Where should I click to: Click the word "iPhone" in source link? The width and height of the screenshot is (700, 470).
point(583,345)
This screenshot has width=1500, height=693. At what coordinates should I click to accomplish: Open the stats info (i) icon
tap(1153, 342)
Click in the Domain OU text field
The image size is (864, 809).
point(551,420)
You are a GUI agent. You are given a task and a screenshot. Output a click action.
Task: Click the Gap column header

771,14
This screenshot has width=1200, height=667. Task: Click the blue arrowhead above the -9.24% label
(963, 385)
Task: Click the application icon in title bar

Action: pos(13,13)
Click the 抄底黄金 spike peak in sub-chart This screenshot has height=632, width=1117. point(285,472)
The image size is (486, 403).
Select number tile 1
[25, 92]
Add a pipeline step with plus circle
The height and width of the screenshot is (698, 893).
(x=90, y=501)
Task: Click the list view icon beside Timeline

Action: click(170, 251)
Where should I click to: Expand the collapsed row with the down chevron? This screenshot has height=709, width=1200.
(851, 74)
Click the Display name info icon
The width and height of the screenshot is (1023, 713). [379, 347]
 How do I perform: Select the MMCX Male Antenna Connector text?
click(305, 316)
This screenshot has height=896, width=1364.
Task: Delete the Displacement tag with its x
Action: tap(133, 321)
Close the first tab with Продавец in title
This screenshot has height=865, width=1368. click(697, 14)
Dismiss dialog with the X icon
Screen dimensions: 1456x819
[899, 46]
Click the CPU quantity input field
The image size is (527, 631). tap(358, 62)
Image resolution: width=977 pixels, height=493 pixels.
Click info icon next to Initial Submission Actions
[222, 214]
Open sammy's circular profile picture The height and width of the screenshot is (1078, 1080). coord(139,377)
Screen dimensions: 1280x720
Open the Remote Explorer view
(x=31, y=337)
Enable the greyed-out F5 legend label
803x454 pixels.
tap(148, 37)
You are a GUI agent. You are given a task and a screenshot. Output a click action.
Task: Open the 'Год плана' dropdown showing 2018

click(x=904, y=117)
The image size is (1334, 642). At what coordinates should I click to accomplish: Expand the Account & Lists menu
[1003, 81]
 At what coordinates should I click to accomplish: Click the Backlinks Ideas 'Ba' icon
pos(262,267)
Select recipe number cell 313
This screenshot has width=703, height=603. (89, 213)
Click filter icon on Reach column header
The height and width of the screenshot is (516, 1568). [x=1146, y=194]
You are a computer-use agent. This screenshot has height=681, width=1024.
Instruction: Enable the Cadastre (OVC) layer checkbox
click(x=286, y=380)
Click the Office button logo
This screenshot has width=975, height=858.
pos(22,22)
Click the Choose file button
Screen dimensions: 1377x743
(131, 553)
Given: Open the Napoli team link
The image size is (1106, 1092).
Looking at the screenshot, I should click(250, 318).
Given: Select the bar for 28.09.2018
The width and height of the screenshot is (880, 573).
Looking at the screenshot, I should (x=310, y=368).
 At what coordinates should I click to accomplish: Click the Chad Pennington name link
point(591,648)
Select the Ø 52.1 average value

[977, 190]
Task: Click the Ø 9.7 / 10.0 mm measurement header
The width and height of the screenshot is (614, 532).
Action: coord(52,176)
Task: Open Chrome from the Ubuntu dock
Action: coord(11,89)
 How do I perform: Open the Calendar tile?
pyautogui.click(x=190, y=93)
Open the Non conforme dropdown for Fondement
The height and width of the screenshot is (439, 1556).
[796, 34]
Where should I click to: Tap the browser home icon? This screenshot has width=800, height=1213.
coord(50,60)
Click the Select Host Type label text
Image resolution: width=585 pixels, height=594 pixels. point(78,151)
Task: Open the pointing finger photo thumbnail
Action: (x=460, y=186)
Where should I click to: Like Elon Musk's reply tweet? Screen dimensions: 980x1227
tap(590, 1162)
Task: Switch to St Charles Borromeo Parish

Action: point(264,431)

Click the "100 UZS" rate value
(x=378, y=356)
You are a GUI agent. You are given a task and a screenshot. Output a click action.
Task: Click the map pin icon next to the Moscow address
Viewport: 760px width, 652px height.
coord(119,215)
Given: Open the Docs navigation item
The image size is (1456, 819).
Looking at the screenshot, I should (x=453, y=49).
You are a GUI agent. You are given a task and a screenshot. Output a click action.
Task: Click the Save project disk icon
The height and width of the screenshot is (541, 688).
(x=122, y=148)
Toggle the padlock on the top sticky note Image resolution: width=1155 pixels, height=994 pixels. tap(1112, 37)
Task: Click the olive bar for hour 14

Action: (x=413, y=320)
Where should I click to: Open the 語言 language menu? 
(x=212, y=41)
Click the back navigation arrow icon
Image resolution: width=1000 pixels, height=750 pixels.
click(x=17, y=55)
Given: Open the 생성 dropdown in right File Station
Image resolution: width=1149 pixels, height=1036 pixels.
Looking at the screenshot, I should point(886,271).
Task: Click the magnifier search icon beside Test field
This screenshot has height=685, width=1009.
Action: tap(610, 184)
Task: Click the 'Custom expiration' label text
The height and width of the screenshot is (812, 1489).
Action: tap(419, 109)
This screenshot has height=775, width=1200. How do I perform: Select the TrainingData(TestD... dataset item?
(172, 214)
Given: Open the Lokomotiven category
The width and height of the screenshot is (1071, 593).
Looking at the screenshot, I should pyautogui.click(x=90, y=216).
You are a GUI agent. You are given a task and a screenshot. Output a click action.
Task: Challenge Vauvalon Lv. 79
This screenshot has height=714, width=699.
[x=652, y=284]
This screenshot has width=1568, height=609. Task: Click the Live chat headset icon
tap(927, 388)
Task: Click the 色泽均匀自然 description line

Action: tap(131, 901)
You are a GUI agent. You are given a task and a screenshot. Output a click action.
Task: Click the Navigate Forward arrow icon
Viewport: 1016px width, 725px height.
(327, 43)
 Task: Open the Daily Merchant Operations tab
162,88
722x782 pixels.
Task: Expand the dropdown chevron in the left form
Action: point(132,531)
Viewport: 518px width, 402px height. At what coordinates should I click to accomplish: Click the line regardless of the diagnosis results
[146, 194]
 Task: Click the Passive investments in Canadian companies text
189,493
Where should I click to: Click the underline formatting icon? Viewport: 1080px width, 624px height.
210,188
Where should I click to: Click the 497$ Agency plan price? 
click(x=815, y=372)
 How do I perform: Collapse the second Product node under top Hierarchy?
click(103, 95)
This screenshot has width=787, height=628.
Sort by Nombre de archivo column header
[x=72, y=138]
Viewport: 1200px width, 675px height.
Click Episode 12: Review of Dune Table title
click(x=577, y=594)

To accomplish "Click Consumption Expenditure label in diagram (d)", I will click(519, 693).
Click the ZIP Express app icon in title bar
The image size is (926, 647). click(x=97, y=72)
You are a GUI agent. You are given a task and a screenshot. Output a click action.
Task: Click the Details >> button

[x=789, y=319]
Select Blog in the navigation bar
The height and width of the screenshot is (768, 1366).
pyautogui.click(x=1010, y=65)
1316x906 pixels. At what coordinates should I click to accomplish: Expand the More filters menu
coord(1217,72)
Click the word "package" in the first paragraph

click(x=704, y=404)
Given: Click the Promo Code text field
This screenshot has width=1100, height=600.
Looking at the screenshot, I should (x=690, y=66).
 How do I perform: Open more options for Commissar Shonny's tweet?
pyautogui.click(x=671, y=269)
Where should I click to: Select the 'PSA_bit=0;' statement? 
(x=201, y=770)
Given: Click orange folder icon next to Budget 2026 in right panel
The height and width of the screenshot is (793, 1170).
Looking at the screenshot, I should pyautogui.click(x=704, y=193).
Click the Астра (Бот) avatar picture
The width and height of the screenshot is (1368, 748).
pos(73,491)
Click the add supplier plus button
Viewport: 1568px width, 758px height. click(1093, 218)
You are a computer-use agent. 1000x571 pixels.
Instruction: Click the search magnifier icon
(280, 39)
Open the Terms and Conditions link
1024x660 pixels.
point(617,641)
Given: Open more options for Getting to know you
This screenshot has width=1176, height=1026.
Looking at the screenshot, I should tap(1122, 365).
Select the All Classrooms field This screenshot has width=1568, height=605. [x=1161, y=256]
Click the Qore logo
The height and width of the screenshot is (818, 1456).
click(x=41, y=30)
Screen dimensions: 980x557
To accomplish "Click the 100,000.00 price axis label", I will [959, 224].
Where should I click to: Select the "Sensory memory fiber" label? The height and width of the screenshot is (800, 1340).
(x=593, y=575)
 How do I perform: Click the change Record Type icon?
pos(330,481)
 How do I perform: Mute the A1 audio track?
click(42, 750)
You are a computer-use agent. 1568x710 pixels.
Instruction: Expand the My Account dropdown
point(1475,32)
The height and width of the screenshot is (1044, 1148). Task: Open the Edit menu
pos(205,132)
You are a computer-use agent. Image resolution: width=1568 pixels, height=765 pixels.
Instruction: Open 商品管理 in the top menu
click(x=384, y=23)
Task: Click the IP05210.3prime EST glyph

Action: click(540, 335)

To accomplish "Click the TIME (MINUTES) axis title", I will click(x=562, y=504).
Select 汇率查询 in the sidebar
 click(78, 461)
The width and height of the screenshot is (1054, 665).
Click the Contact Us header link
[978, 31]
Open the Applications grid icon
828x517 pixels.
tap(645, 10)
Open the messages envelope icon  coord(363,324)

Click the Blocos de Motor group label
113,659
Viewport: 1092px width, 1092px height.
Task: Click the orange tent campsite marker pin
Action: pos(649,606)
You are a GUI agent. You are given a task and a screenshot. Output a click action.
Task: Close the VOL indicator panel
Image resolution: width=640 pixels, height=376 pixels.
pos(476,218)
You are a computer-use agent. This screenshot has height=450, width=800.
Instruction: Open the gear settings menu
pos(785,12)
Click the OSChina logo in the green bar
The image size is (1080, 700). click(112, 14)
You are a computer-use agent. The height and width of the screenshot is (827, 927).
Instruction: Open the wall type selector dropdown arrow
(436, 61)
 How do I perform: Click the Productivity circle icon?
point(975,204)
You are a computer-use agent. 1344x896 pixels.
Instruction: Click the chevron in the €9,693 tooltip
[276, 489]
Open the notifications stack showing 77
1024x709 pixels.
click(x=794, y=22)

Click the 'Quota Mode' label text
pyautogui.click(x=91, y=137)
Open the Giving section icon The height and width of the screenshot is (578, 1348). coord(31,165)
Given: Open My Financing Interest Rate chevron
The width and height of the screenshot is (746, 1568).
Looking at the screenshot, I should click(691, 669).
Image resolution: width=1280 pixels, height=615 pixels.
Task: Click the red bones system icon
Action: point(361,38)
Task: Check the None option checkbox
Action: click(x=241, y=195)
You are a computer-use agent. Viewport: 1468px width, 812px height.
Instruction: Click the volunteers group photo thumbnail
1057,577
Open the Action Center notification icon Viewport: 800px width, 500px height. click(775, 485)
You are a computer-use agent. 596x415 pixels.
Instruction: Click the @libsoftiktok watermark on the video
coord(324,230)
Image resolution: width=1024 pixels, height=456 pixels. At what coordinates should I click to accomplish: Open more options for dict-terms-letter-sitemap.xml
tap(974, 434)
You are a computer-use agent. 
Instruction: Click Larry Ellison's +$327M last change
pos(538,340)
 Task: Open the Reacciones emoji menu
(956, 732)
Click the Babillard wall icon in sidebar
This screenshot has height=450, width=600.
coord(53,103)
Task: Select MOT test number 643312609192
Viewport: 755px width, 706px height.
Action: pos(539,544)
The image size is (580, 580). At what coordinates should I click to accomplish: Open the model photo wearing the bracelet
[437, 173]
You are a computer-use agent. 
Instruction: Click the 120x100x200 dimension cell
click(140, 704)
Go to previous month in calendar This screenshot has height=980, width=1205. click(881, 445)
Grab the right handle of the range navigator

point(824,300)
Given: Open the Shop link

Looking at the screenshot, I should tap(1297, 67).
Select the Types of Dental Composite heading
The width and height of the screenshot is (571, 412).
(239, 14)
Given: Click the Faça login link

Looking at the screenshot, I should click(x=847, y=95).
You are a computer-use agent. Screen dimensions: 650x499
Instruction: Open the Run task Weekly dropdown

__________________________________________________

*What this task involves:*
Scan the listing above for the line that has "Open sammy's circular", then copy exactly from that line through the line that has "Task: Click the Ø".

*Result of this task:*
Open sammy's circular profile picture The height and width of the screenshot is (1078, 1080). coord(139,377)
Screen dimensions: 1280x720
Open the Remote Explorer view
(x=31, y=337)
Enable the greyed-out F5 legend label
803x454 pixels.
tap(148, 37)
You are a GUI agent. You are given a task and a screenshot. Output a click action.
Task: Open the 'Год плана' dropdown showing 2018

click(x=904, y=117)
The image size is (1334, 642). At what coordinates should I click to accomplish: Expand the Account & Lists menu
[1003, 81]
 At what coordinates should I click to accomplish: Click the Backlinks Ideas 'Ba' icon
pos(262,267)
Select recipe number cell 313
This screenshot has width=703, height=603. (89, 213)
Click filter icon on Reach column header
The height and width of the screenshot is (516, 1568). [x=1146, y=194]
You are a computer-use agent. This screenshot has height=681, width=1024.
Instruction: Enable the Cadastre (OVC) layer checkbox
click(x=286, y=380)
Click the Office button logo
This screenshot has width=975, height=858.
pos(22,22)
Click the Choose file button
Screen dimensions: 1377x743
(131, 553)
Given: Open the Napoli team link
The image size is (1106, 1092).
Looking at the screenshot, I should click(250, 318).
Given: Select the bar for 28.09.2018
The width and height of the screenshot is (880, 573).
Looking at the screenshot, I should (x=310, y=368).
 At what coordinates should I click to accomplish: Click the Chad Pennington name link
point(591,648)
Select the Ø 52.1 average value

[977, 190]
Task: Click the Ø 9.7 / 10.0 mm measurement header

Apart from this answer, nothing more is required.